How does Laravel's pagination work exactly?

Question

I need some clarifications about how Laravel's paginator works in the background: Say I have a table with 1000 rows and I use $results = Model::paginate(100); If I understood correctly, Eloquent will bring back a collection containing all the rows (1000) from the table, slice it in smaller, 100 rows collections and attach the pagination buttons data to them. Now $results contains the Page 1 collection and the pagination data for the buttons. My question is: what happens in the background when I press Page 2 button? Will Eloquent query the database again, retrieve the whole 1000 rows collection again, slice it and return the Page 2 collection, or does it work on the collection already retrieved back by my previous request? Or, does Eloquent's ::paginate(100) query the database using limits? Like select * from table limit 100 ?

Answer 1

You can use Laravel Telescope to see how Laravel works. On the queries tab you will see what queries executed when you make requests (if caching is not enabled).

Answer 2

The page that probably contains all the info: https://laravel.com/docs/5.8/pagination

Looking at the Illuminate\\Database\\Eloquent\\Builder class (Laravel 5.8):

/**
     * Paginate the given query.
     *
     * @param  int  $perPage
     * @param  array  $columns
     * @param  string  $pageName
     * @param  int|null  $page
     * @return \Illuminate\Contracts\Pagination\LengthAwarePaginator
     *
     * @throws \InvalidArgumentException
     */
    public function paginate($perPage = null, $columns = ['*'], $pageName = 'page', $page = null)

You can derive:

• It is a query builder function, therefore it acts upon the mysql that is being executed.
• reading from the docs, "The paginate method automatically takes care of setting the proper limit and offset based on the current page being viewed by the user". This means that the page url parameter (ie. example.com?page=2 ) will automatically be taken into account and show the correct page. You can modify the name of this property using $pageName ). Page defaults to 1.
• When you do paginate(100) and the page is 2, the query will fetch records 101-200 using something like LIMIT 100 OFFSET 100 . So yes, it only retrieves the records it needs to view and it's therefore efficient.
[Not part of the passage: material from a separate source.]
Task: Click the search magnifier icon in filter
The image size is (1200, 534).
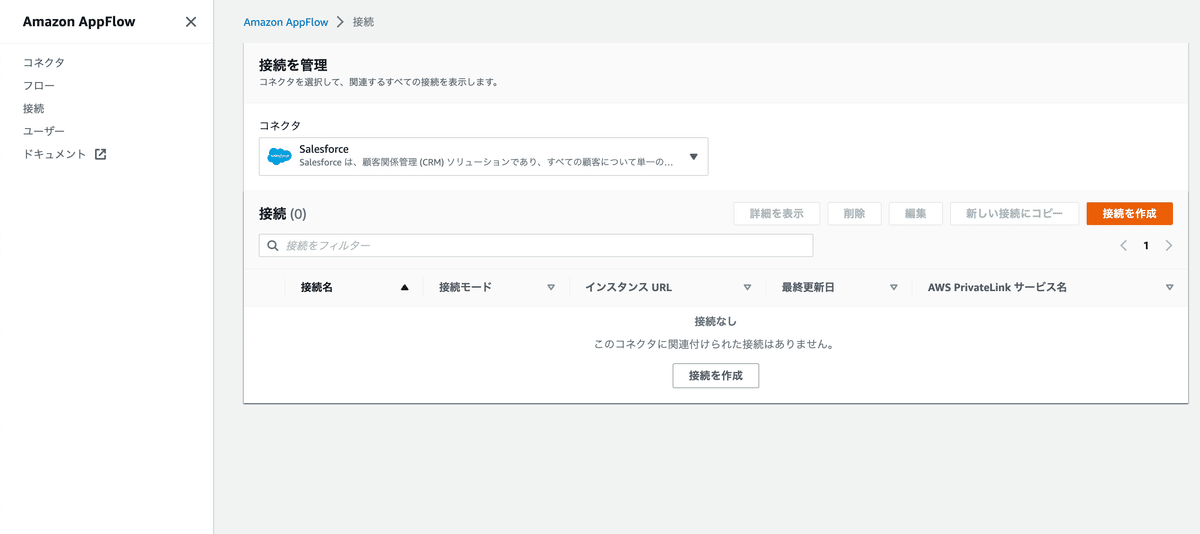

As a sidenote: there are solutions to paginate a Collection instance which is less efficient because you end up querying for instance 100 records each time, and dividing a collection of 100 items in pages of 10 (so 90 items are not being used). However this is usually not needed unless you have to compose collections manually (like a collection containing different types of Eloquent models).

Also as a sidenote, you might want to use

https://packagist.org/packages/barryvdh/laravel-debugbar

composer require barryvdh/laravel-debugbar

It allows you easy viewing of queries and many other application things.